══ Data ══
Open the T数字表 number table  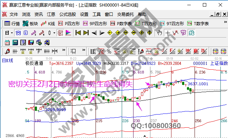tap(198, 24)
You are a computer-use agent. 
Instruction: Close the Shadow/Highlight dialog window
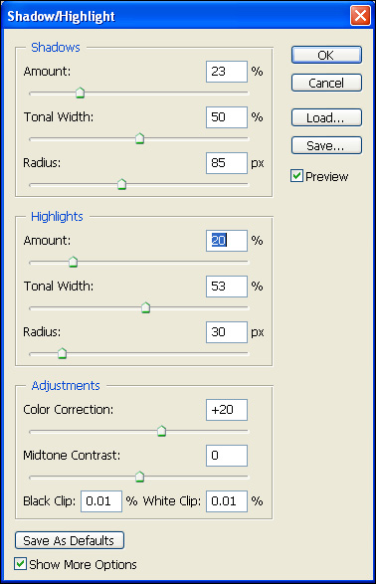pos(360,16)
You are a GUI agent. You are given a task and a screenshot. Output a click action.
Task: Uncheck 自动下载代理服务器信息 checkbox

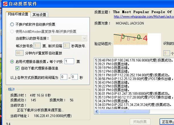tap(17, 68)
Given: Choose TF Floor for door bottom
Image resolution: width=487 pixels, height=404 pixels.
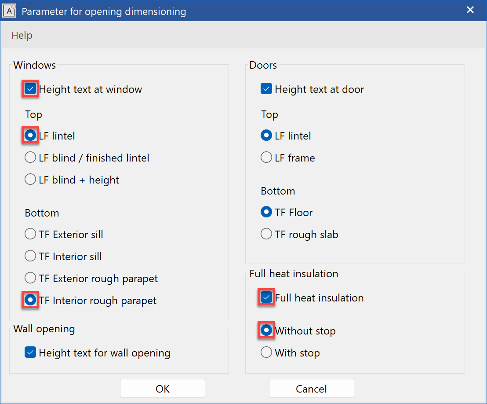Looking at the screenshot, I should click(266, 213).
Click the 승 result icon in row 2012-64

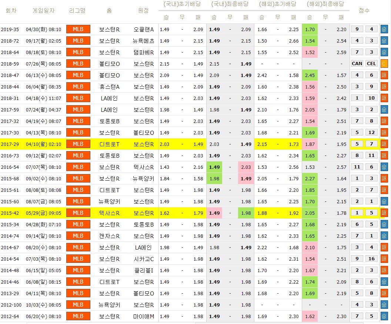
═══
## Task brief
Reproduce the lines of the data that run from the one containing "You are a computer-use agent." to the final line, both included, exactly as they appear and without the pictures.

## Output for this task
You are a computer-use agent. 
Instruction: Close the Shadow/Highlight dialog window
pos(360,16)
You are a GUI agent. You are given a task and a screenshot. Output a click action.
Task: Uncheck 自动下载代理服务器信息 checkbox

tap(17, 68)
Given: Choose TF Floor for door bottom
Image resolution: width=487 pixels, height=404 pixels.
Looking at the screenshot, I should click(266, 213).
Click the 승 result icon in row 2012-64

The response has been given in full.